• At the accreditation survey, the surveyors identify and commend on areas of excellence as well as highlight any opportunities for improvement, using currently accepted standards as the benchmark. The observations of the surveyors, together with individual recommendations on the accreditation status by each member of the survey team are collated by the Chief Surveyor, who will forward this composite result with a final Chronic Dialysis Treatment Survey Report to MSQH.
  • The final accreditation status decision is made based on a review of the Chronic Dialysis Treatment Survey Report and recommendations of the survey team by a panel of two (2) Councillors, selected from the members of the Malaysian Council of Healthcare Standards (Chronic Dialysis), a body chaired by the National Kidney Foundation Malaysia. 
  • Names of organisation shall be expunged before the survey report are sent to the Councillor for voting. Each Councillor vote on the report individually and they are not informed who the other councillors are. The results from the three (3) Councillors are then aggregated by the MSQH Secretariat. This will determine the Accreditation Status of the organisation. 
  • Three categories of Accreditation awards may be awarded, depending on the level of compliance to standards attained by the healthcare facility which is undergoing the accreditation survey process


Four-year Accreditation

 A four-year Accreditation is awarded to those facilities, which in the opinion of MSQH, substantially comply with the MSQH healthcare standards. It should be noted that the healthcare facility must achieve substantial compliance in all Core Standards and other Safety Standards, to achieve four (4) - year Accreditation.


Delayed Accreditation

 A Delayed Accreditation is awarded to those facilities which have met the requirements of most of the standards.
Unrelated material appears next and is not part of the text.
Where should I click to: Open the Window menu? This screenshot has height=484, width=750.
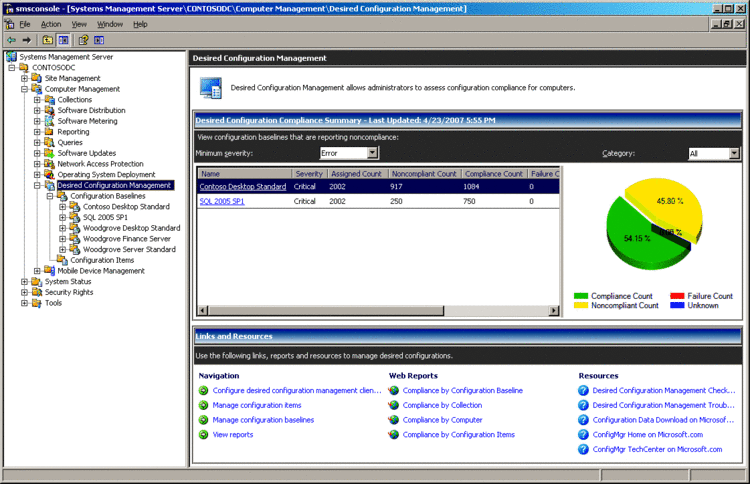click(110, 23)
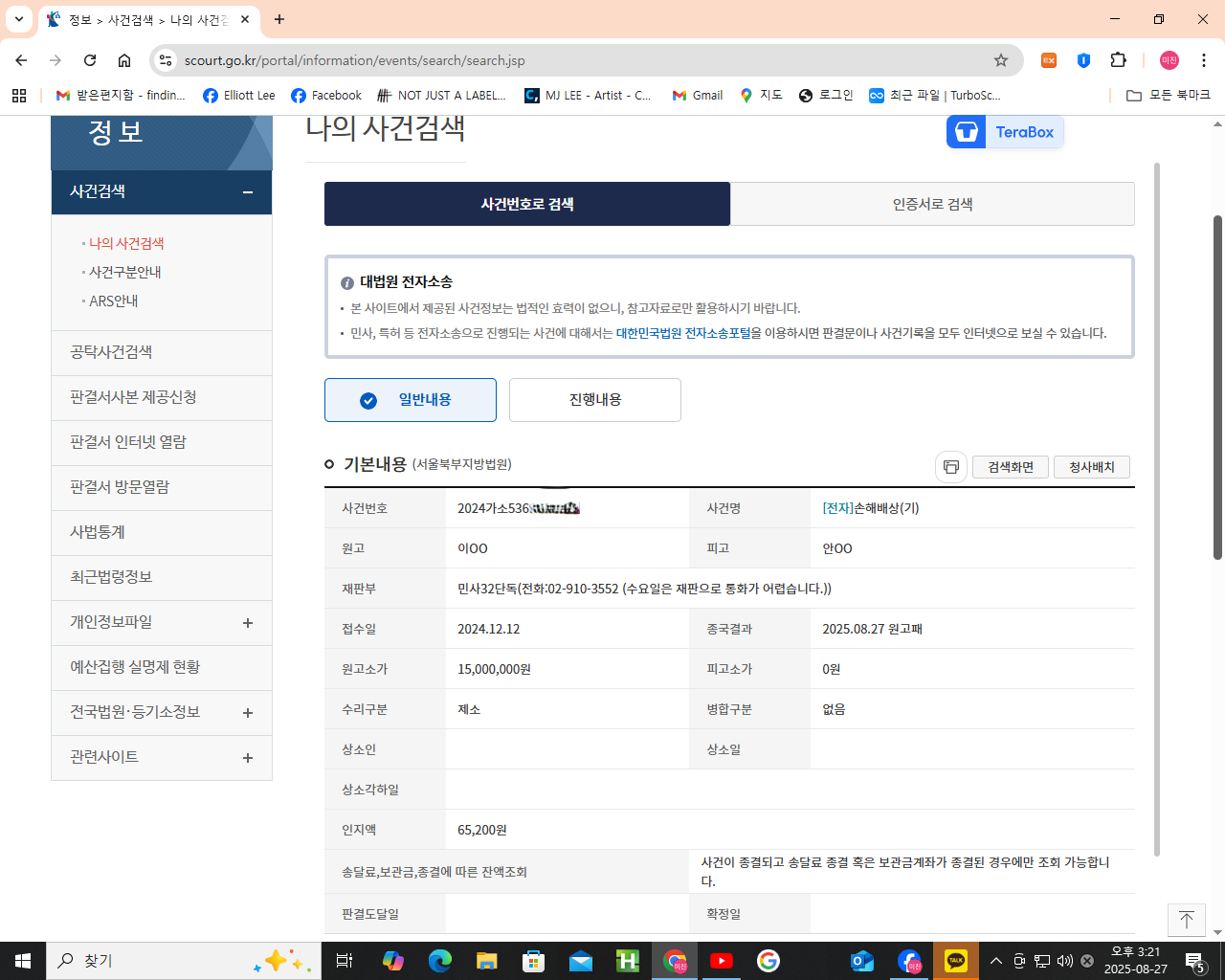Click the scroll-to-top arrow button
This screenshot has width=1225, height=980.
click(1186, 920)
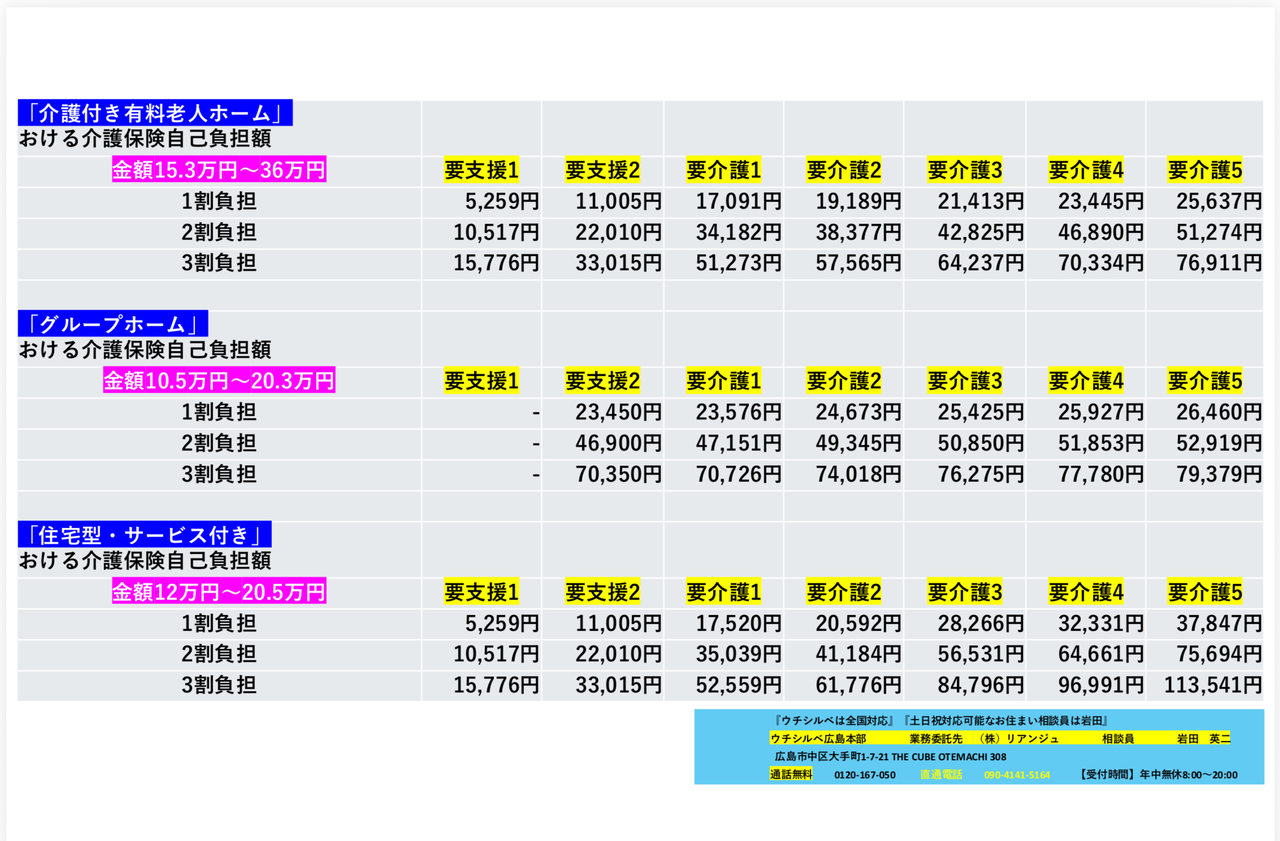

 A facility awarded a delayed accreditation is offered the opportunity to undergo a Re-Assessment within the six (6) months period.

 During the re-assessment, only those areas of deficiency noted in the initial survey are visited. However, this does not exclude visits to other areas  deemed relevant by the surveyors.

 The facility should have taken action on the recommendations which were recorded by the surveyors at the initial survey, and should achieve  substantial compliance to MSQH standards in order to qualify for the four year award.



Accreditation cannot be awarded to a facility in which the surveyors have observed and reported that a significant number of standards are not complied with. Facilities who are not accredited are encouraged to implement the recommendations made in the Survey Report and to re-apply for survey. It is recommended that a minimum of twelve (12) months should elapse, to allow time for remedial actions and rectification works, before the next survey is undertaken.

The final award decision and the recommendations are forwarded by MSQH to the Chief Executive Officer (CEO), the owner, or the chair of the governing body of the surveyed facility. Release of any confidential information pertaining to the facility will be subject to written consent from the CEO, the owner or the chair of the governing body.